Tuesday, 6 November 2012

Epispolary

With the trailers over and the first episodes of winter upon us, my thoughts turn to appropriate reading matter, and in particular a perennial favourite.  Mervyn Peake's Letters from a Lost Uncle (from Polar Regions) has been delighting me since before blogs were born; in fact its title alone has given me more pleasure than many entire books.  Peake was a maverick figure in British arts, in that not only did his work span so many forms and genres (illustration, fine art, poetry, prose, plays and theatrical design) but it was generally informed by a uniquely intense and eccentric vision and style.  

Inevitably, not everything that gushed out of this creative ferment into so many moulds was successful; much of the poetry (for which Peake is comparatively little-known, but hats off to publishers such as Fyfield at Carcanet and Colin Smythe for keeping this work in print) is derivative and over-wrought, while even the (pun intentional: Peake loved the form)  towering genius of the Gormenghast books could have been refined with better editing.  Often, however, form, content and talent combined to produce pieces as brilliant as they were individual.
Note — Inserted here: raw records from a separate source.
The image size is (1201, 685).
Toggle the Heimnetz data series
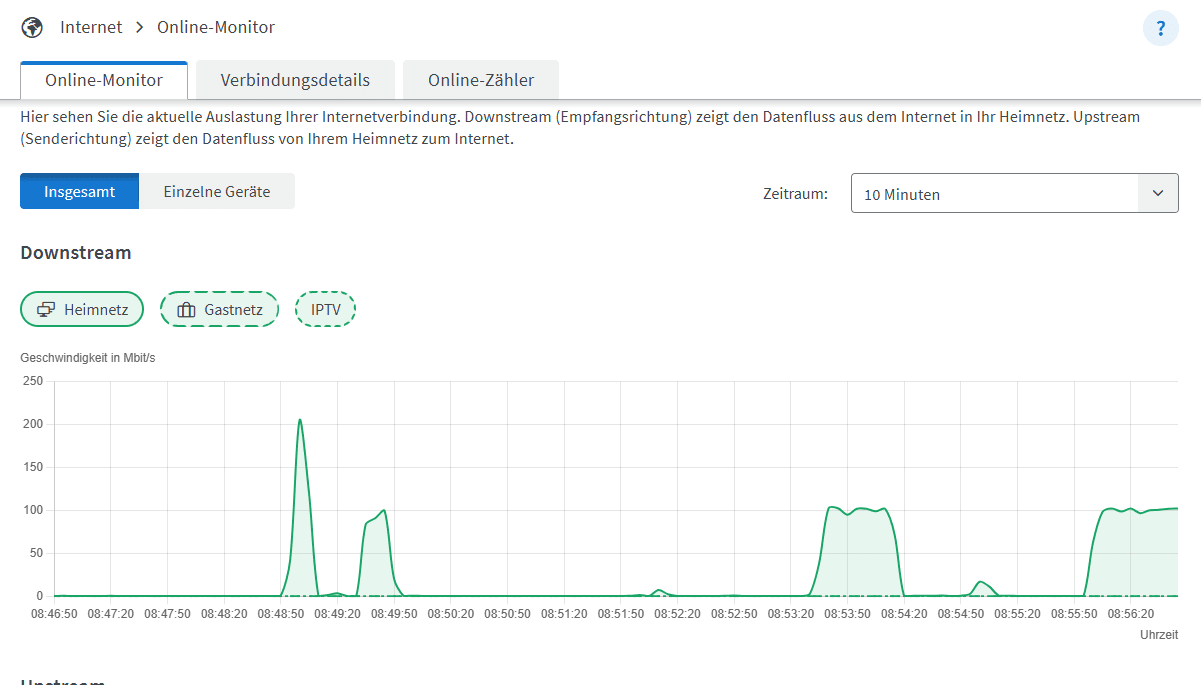pos(82,310)
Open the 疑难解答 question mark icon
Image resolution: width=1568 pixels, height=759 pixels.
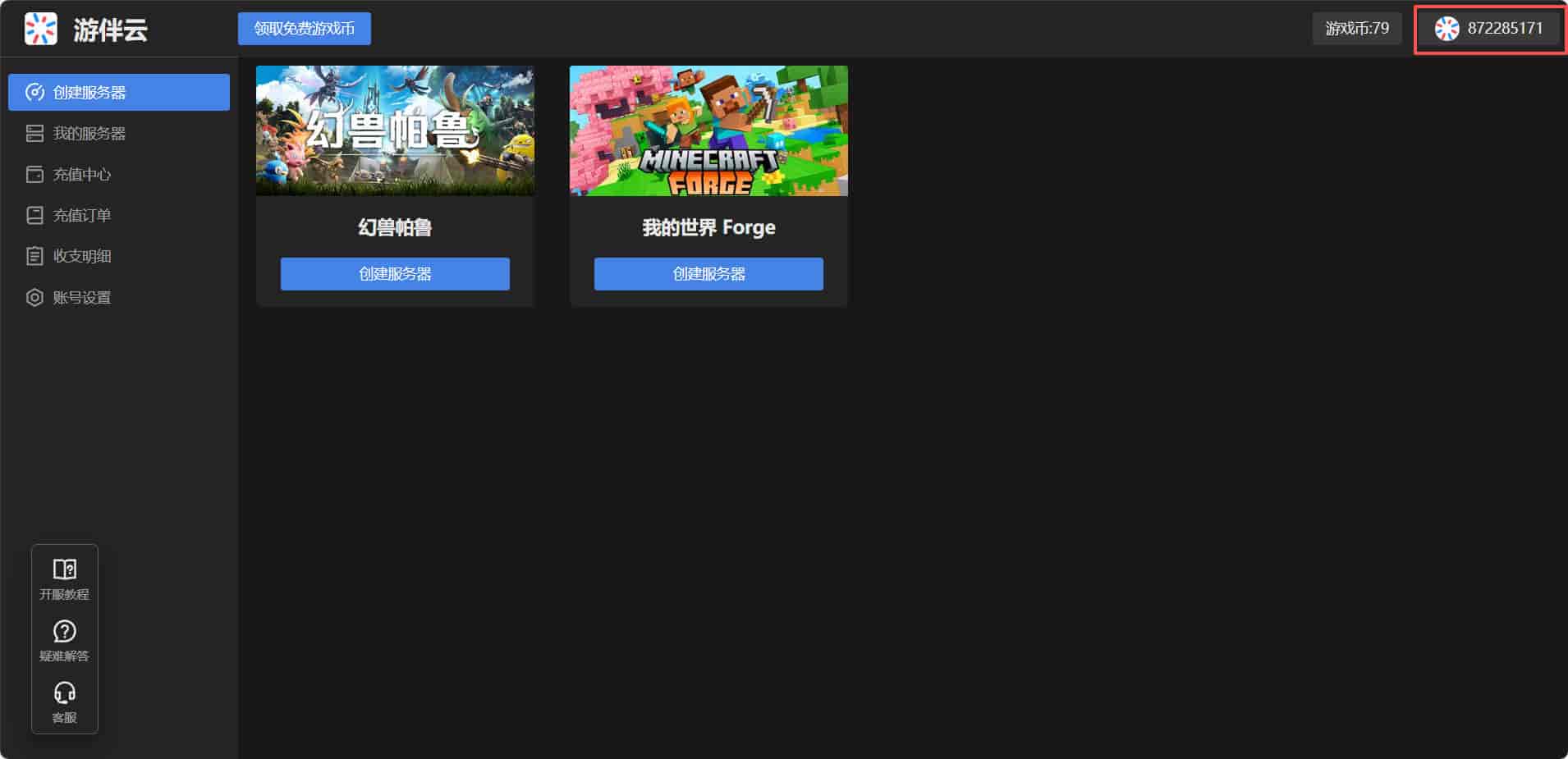64,631
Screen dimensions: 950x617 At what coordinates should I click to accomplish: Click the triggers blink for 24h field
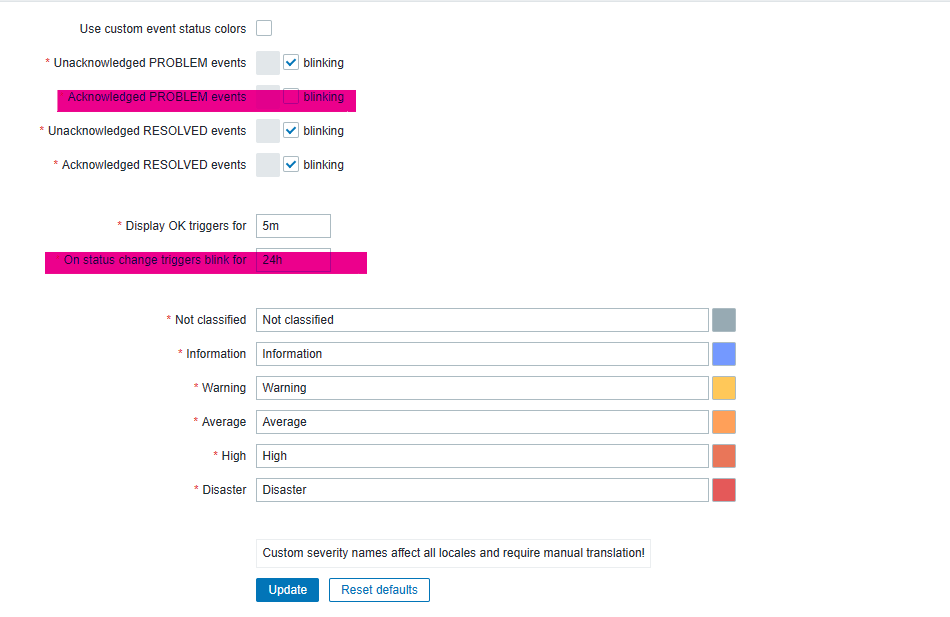click(293, 260)
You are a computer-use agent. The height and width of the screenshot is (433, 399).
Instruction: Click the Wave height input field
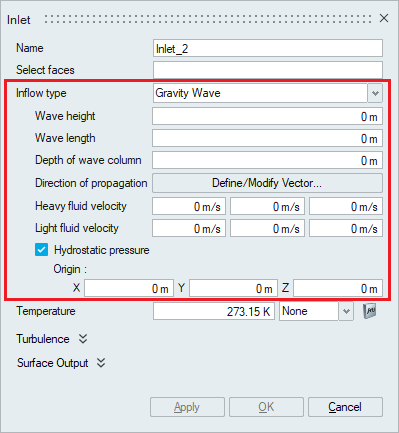point(267,116)
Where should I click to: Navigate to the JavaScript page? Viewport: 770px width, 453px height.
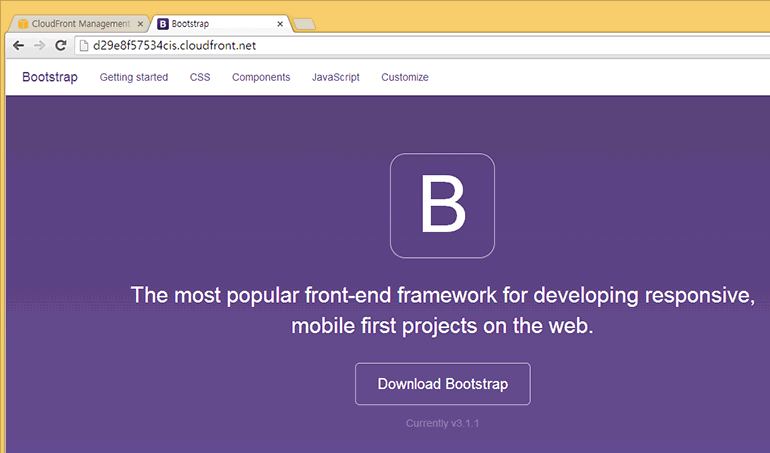coord(335,77)
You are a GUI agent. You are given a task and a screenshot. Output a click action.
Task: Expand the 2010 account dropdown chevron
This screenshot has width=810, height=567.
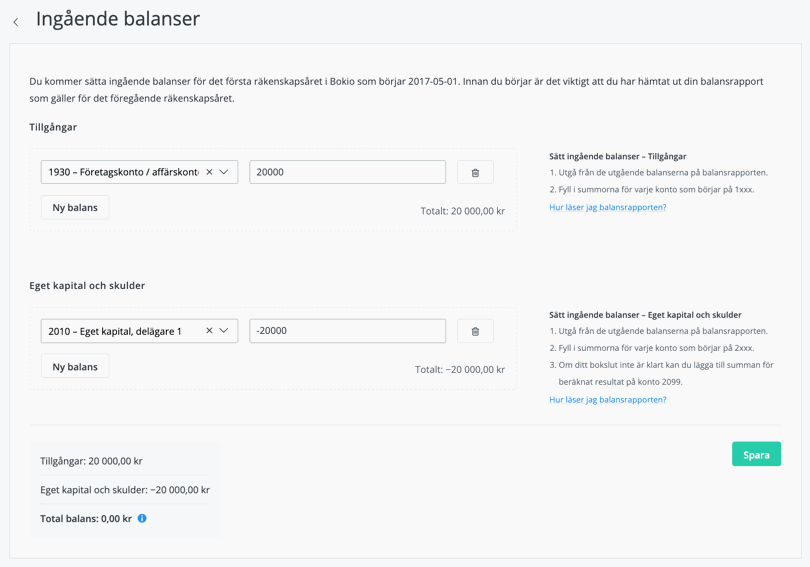tap(224, 331)

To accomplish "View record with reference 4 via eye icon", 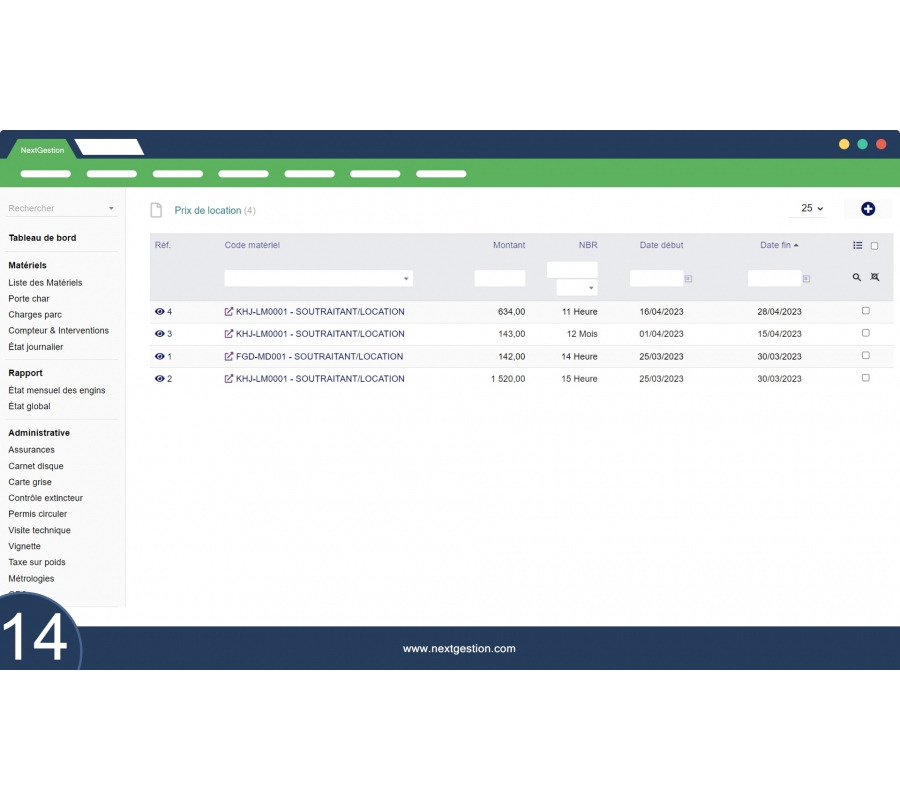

I can't think of anything that matches Peake's novella-length rhyming poem of World War II - The Rhyme of the Flying Bomb, and many of the Nonsense Poems are unflawed gems.

Letters from a Lost Uncle is also an entirely successful and highly individual piece (owing something, however, to The Little Prince) that balances its verbal and visual content as well as it combines its appeal to children and adults.  The book comprises a series of letters and drawings from the titular figure which describe his exploits in a version of a polar environment that does not strictly accord with environmental accuracy.  The uncle is an absurd but gentle caricature of the intrepid, self-reliant explorer, having, for example, acquired a swordfish's proboscis for a leg after having lost his natural version in a near-fatal tussle with the same beast. He writes in a comically bluff and irritable style, affecting to disdain the business of writing because it makes him 


'feel like a woman...when there is so much danger and excitement in the arctic to be getting on with'

but gradually becoming both more absorbed and more lyrical as the business of enshrining his adventures for his nephew proceeds, and voicing some typically Peakeish prose as he does so:
'Many and various things happened to me at the coloured ports; in the black harbours, and up creeks of fever'
'Ahead, and every side, great glittering steeples of ice began to show above the horizon, just as though we were approaching a city of glass churches'.
In fact this transition from resentful scribe to rhapsodic journalist can be seen as a metaphor for the transforming powers of creative expression, although not perhaps by the average seven-year old.

In typical Peake fashion, some of the best results arrive when verisimilitude is cheekily poked in the ribs by imagination, such as the appearance of the knotted-tail moose.


The drawings are a superb combination of accuracy, imagination and detail, often with deft comic aspects, and they are beautifully reproduced in the Methuen reissue, which also restores the yellow tint of faded manuscript to the uncle's typewritten passages, on which he has scribbled various addenda in a tiny, cramped hand, and onto which various substances, including blood, are periodically dripped.


The narrative drive for the story, and an element that suffuses it with that spiritual, transcendent quality that characterises the best of this kind of story-telling, is the uncle's quest for The White Lion, a fabled, monarchical figure, to encounter which the uncle has undergone this whole comic quest of adventure, battle, endurance and triumph. The climax of his hsearch is satisfying and enigmatic, and certainly won't be revealed here.

In other words, buy the book, and several spare copies for Christmas presents.



P.S. Those splendid people at Peter Owen ought also to be mentioned in the context of keeping alive Peake's words and images.